Looks like the formatting got messed up for the query output. Here it is
in simple text format:
// My original JSON data consisting of maps and arrays:
0: jdbc:drill:drillbit=10.10.101.41> select * from t2.json;
+-----+---------------+-----------------------------------+
| a1 | b1 | c1 |
+-----+---------------+-----------------------------------+
| 10 | {"id":[1,2]} | {"d1":5,"e1":{"f1":["CA","TX"]}} |
+-----+---------------+-----------------------------------+
0: jdbc:drill:drillbit=10.10.101.41> create table dfs.tmp.tt3 as select *
from t2.json;
+-----------+----------------------------+
| Fragment | Number of records written |
+-----------+----------------------------+
| 0_0 | 1 |
+-----------+----------------------------+
// Analyze using parquet-tools
[root@aman1 ~]# java -jar parquet-tools/target/parquet-tools-1.9.0.jar
schema tt3/0_0_0.parquet
message root {
optional int64 a1;
optional group b1 {
repeated int64 id;
}
optional group c1 {
optional int64 d1;
optional group e1 {
repeated binary f1 (UTF8);
}
}
}
On Fri, Mar 2, 2018 at 11:48 AM, Aman Sinha <[email protected]> wrote:
> Erol,
> yes indeed Drill is internally creating the schema for Json data. The top
> level field's data type can be found using the TYPEOF(column) function that
> Gautam mentioned earlier.
> However, I understand you are looking for the nested schema as well, so I
> would recommend the following approach:
>
> - Run a CTAS and write a small sample of the table out in Parquet format.
> - Run parquet-tools [1] with the 'schema' option to explore the schema.

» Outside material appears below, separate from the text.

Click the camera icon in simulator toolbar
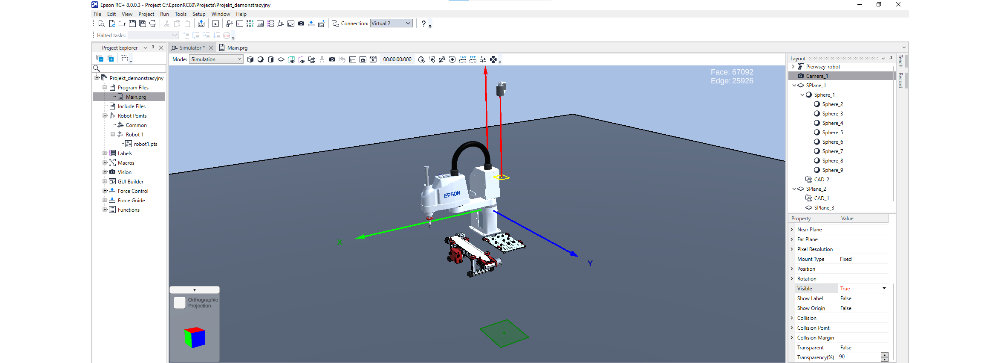Screen dimensions: 1000x363 [332, 59]
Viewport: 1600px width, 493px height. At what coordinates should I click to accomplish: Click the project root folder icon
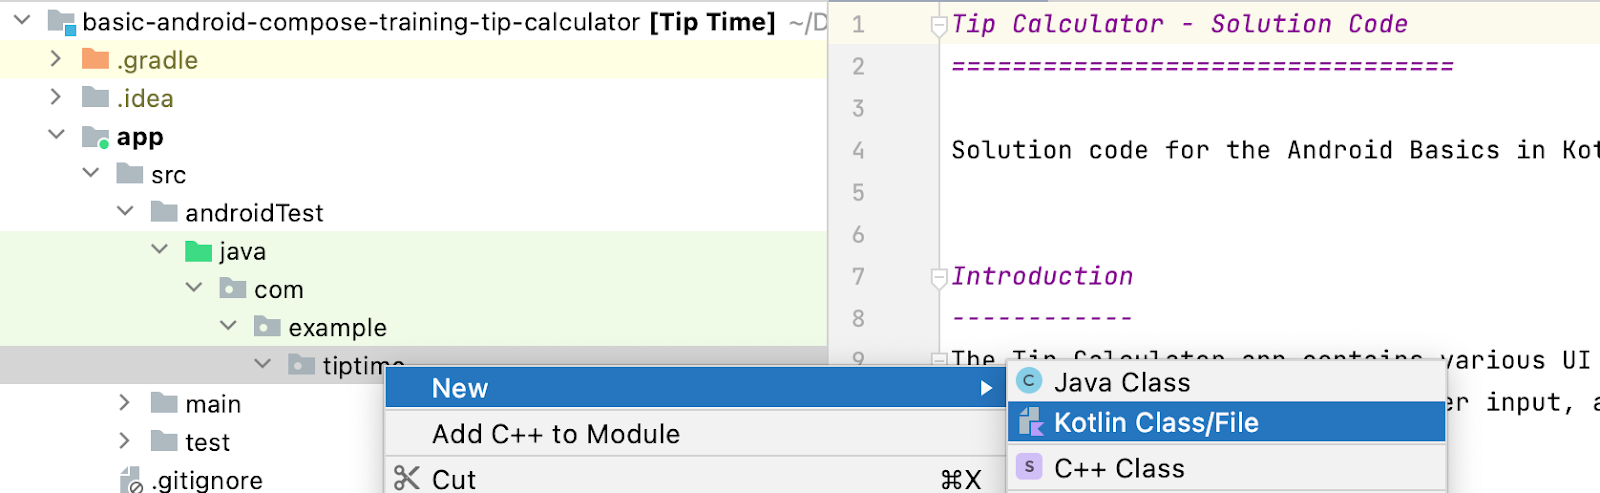pos(62,22)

> - NOTE: Although this will show the Parquet schema, it at least will give
> an idea of the original JSON schema.
>
> Here's an example:
>
> *// My original JSON data consisting of maps and arrays: *
>
> 0: jdbc:drill:drillbit=10.10.101.41> select * from t2.json;
>
> *+-----+---------------+-----------------------------------+*
>
> *| **a1 ** | ** b1 ** | ** c1 ** |*
>
> *+-----+---------------+-----------------------------------+*
>
> *| *10 * | *{"id":[1,2]} * | *{"d1":5,"e1":{"f1":["CA","TX"]}} * |*
>
> *+-----+---------------+-----------------------------------+*
>
>
>
> 0: jdbc:drill:drillbit=10.10.101.41> create table dfs.tmp.tt3 as select *
> from t2.json;
>
> *+-----------+----------------------------+*
>
> *| **Fragment ** | **Number of records written ** |*
>
> *+-----------+----------------------------+*
>
> *| *0_0 * | *1 * |*
>
> *+-----------+----------------------------+*
>
>
> *// Analyze using parquet-tools*
>
> [root@aman1 ~]# java -jar parquet-tools/target/parquet-tools-1.9.0.jar
> schema tt3/0_0_0.parquet
>
> message root {
>
> optional int64 a1;
>
> optional group b1 {
>
> repeated int64 id;
>
> }
>
> optional group c1 {
>
> optional int64 d1;
>
> optional group e1 {
>
> repeated binary f1 (UTF8);
>
> }
>
> }
>
> }
>
> The meaning of these types is defined here [2].
>
>
> [1] http://parquet.apache.org/downloads/
> [2] https://github.com/apache/parquet-format/blob/master/LogicalTypes.md
>
> On Thu, Mar 1, 2018 at 6:46 PM, Erol Akarsu <[email protected]> wrote:
>
>> Boaz,
>>
>> Thanks for full explanation.
>> I got impression that Apache Drill is internally creating json schema for
>> input type. I thought we would be able to look deep into that schema,
>> Maybe it is not in "describe" level but it is API level we can achieve it.
>> That do you think?
>>
>> Erol Akarsu
>>
>> On Thu, Mar 1, 2018 at 7:04 PM, Boaz Ben-Zvi <[email protected]> wrote:
>>
>> > From the docs (https://drill.apache.org/docs/describe/): “Currently,
>> > DESCRIBE does not support tables created in a file system.”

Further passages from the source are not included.